I am in recovery from years and years of damage resulting from a life filled with self doubt and insecurity. There seems to be no end to the lies that fill my heart and mind all day long. Starting when I wake up and not ending until I fall asleep, the thoughts attack. For years I have listened to the lies, I have learned to ignore them at times, but what I need to learn is how to shut them down. When the lies come, I have to be ready with the Word of God. When the voice whispers, "You'll never be as pretty as _____." I have to shut the voice down with Psalm 139:14: "I praise you because I am fearfully and wonderfully made." When the voice tells me, "You aren't worth her friendship" or "Your husband could do so much better, why does he stay with you." I HAVE to shut the voice down. Those thoughts are toxic and I have been suffering with the results of toxic thoughts for far too long. How many friendships have I failed to pursue because I was convinced I wasn't good enough to associate with someone? How many relationships have I rendered useless because of my debilitating insecurity. How many times have I told God that his most prized possession was worthless, trash, junk...not good for anything? Who am I to tell the creator of the universe that something he made was a mistake? How the Lord has put up with me for the past 32 years is only a testament to His unending, never-failing love.
My 28 thanks:
1. God's love never fails, never gives up, never runs out on me.
2. I have been told by several people they can tell I have lost weight.
3. Zachary did great at the dentist! No cavities!
4. Madelyn has enjoyed her first week of dance classes.
5. Orange Leaf is a fun occasional treat.
6. Matt flew to San Antonio on a business trip. He made it there and home again safely.
7. He and his coworker unknowingly avoided the interstate where a horrific wreck had occurred. They could have been stuck in traffic for hours and would have missed their meeting, but didn't.
8. Zachary asked if he could brush his teeth "just for fun".
9. My kids have wonderful teachers this year!
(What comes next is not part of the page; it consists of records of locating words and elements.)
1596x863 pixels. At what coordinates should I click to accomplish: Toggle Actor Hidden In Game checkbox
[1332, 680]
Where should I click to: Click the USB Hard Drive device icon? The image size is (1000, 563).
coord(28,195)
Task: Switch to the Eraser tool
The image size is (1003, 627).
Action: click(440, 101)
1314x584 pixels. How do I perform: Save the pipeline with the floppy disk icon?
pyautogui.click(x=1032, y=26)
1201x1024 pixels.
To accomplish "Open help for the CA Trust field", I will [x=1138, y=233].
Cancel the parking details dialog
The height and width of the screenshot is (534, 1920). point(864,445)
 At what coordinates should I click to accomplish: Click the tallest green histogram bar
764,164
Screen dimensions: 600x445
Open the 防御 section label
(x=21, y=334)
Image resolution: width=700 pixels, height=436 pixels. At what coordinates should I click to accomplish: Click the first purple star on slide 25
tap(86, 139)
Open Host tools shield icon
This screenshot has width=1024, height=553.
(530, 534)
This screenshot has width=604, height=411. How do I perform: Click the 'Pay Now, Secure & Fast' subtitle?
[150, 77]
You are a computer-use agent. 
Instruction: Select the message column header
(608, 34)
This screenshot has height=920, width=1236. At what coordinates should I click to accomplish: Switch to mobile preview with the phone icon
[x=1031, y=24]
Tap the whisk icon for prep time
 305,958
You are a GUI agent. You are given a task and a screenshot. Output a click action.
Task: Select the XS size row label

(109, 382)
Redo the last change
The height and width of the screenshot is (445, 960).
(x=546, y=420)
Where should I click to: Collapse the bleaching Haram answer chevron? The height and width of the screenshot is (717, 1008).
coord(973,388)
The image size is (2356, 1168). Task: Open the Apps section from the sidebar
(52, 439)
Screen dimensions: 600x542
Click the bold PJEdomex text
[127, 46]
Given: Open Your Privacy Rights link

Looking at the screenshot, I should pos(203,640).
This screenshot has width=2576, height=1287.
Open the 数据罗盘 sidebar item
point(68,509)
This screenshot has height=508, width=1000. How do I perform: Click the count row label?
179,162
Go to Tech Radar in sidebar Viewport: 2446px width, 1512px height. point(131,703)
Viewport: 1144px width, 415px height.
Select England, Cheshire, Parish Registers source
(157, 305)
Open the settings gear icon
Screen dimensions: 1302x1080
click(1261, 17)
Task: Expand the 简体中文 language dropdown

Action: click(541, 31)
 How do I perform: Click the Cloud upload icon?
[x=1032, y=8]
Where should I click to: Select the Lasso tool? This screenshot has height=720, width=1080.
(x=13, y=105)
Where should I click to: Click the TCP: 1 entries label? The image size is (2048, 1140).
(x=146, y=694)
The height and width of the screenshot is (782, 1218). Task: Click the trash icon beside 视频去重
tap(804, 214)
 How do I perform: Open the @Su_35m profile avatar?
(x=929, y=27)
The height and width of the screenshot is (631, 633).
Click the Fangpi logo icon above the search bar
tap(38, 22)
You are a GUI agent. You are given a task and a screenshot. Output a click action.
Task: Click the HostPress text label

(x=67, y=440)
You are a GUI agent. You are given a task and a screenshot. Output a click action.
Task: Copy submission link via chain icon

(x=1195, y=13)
10. Zachary asked to go to the library.
11. The library was super quiet, so I was able to read and focus.
12. I have the mind of Christ, therefore, I can recognize when the thoughts creeping around in my head are Godly or lies from the devil.
13. I have found favor throughout my pre-dental school journey.
14. I may be just a "normal" person, but my words can still be used to bless others.
15. I am an overcomer.
16. I can and will overcome my battle with insecurity--one thought at a time.
17. The Lord is my refuge and strength; a very present help in times of trouble.
18. I was taught from a young age to hide God's Word in my heart.
19. Madelyn is ROCKING 3rd grade Stars.
20. Madelyn is driven and always does her best.
21. Zachary has been asking for a Bible.
22. He wants to learn to read so he can read his Bible.
23. I have an amazing new mattress!
24. No more back pain!
25. Now that school has started, I have a little time to fit in dental observations and workouts at the Y.
26. Because of the new mattress and the workouts, I have been sleeping much better.
27. I get to apply to dental hygiene school in January! It is so close!
28. You are both judged and influenced by the company you keep. I want to keep good company. I want to be good company.